If these types of actions do not fully reconcile the agreement between the model and experiments, or cannot be afforded or conducted, then the best chance for success in upcoming uses of the model may be to condition it to match the experimental data as well as possible. An argument is constructed in Ref. 12 that model conditioning is a good strategy for likely reduction of risk in extrapolative prediction; the conditioned model will certainly be more accurate in at least a local neighborhood of extrapolative prediction, and the advantage may extend to larger extrapolations as well.

Thus, if the model is found inadequate initially, model conditioning can add value to it before going forward to other predictions. There is no single model-conditioning approach that works best in all circumstances. Approaches in at least the following two categories exist. A combination of these approaches can also be used.

• Approach 1 – Model Calibration

- Manipulate suitable model parameters to correct the model output results to match the experimental data. Here, this is generically called model calibration. Other terms are also used in engineering literature and practice.

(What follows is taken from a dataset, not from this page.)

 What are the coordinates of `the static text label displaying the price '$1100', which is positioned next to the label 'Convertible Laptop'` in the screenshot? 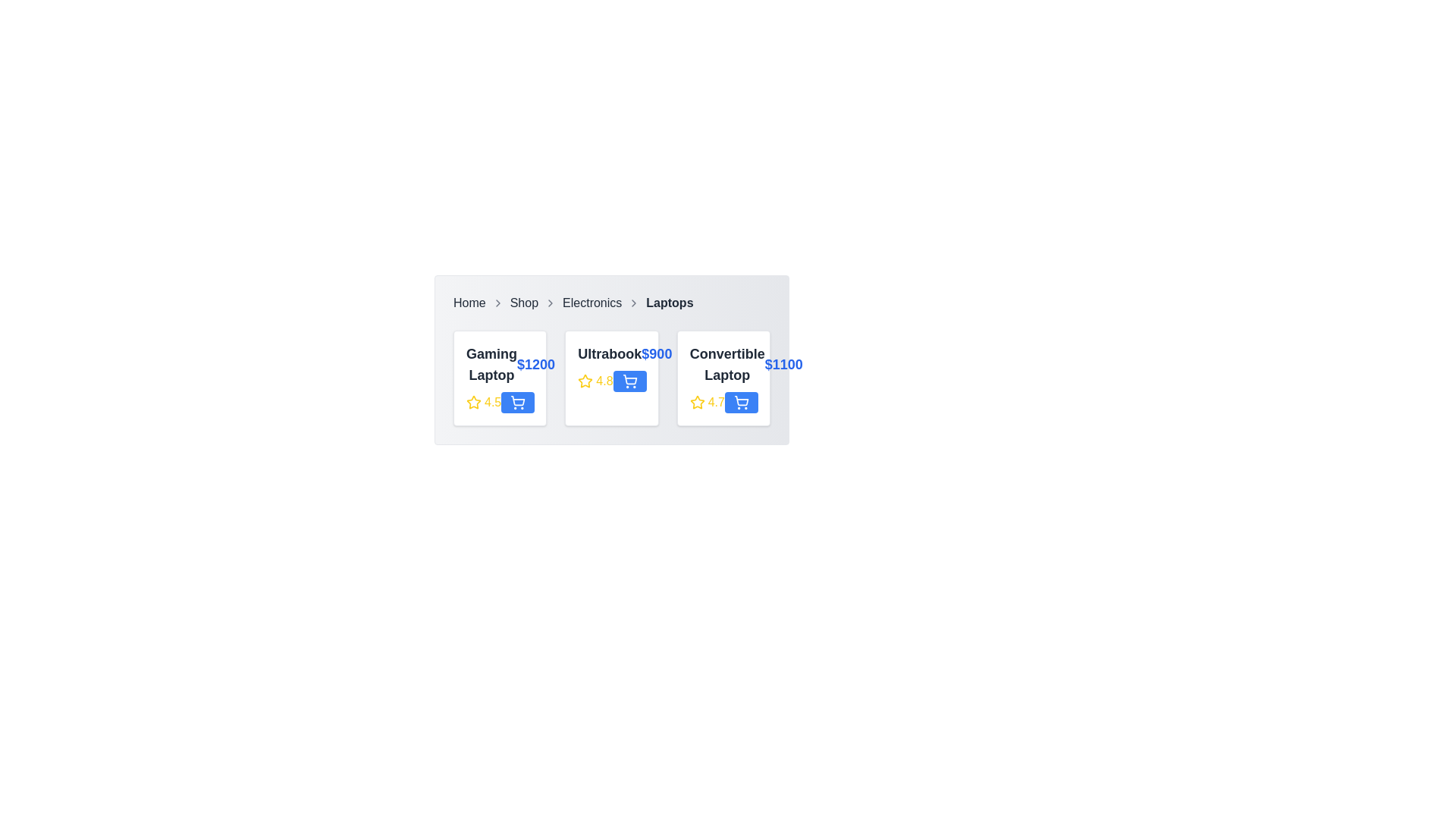 It's located at (783, 365).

• Approach 2 – Output Adjustment Function

- A corrective value or function (with or without uncertainty) can be applied to the prediction results from the unaltered model. (This is called “add factoring” in the work by Sterman [22].) For example, a prescribed amount may be added to or subtracted from the predicted result; or the added or subtracted amount might be a function of the response magnitude and/or boundary condition inputs of the problem [23]; or the correction might be a multiplicative scaling of the predicted result by a constant percentage or by a scaling function that varies according to the response magnitude and/or boundary conditions. An example of the latter in Ref. 12 gives a self-adjusting correction that is reasoned to be somewhat robust in extrapolation over the range of circumstances for the particular applications the model was to be used for. A calibration (Approach 1) was not feasible, given resource constraints. It would have been ineffective anyway because the calibratable traveling parameters of the model did not have the sensitivity needed to adequately address the large experimental uncertainty in the boundary condition—which drove the validation uncertainty.

Model conditioning subsequent to a model validation finding of inadequate agreement between model predictions and experimental results may involve just Approach 1 (an initial calibration or a recalibration of the model based on the experiments/results from the validation activity), or just Approach 2, or Approach 1 followed by Approach 2.

The result of model conditioning is an adjusted prediction model and its associated uncertainty.

How to best use a model’s validation- or calibration- characterized prediction bias and uncertainty to potentially adjust or bias-correct the model to mitigate prediction risk beyond the validation or calibration conditions is a very difficult question and an active area of research. See Refs. 12-15, 19, and 23-30 for extended discussions and methodology proposals and demonstrations.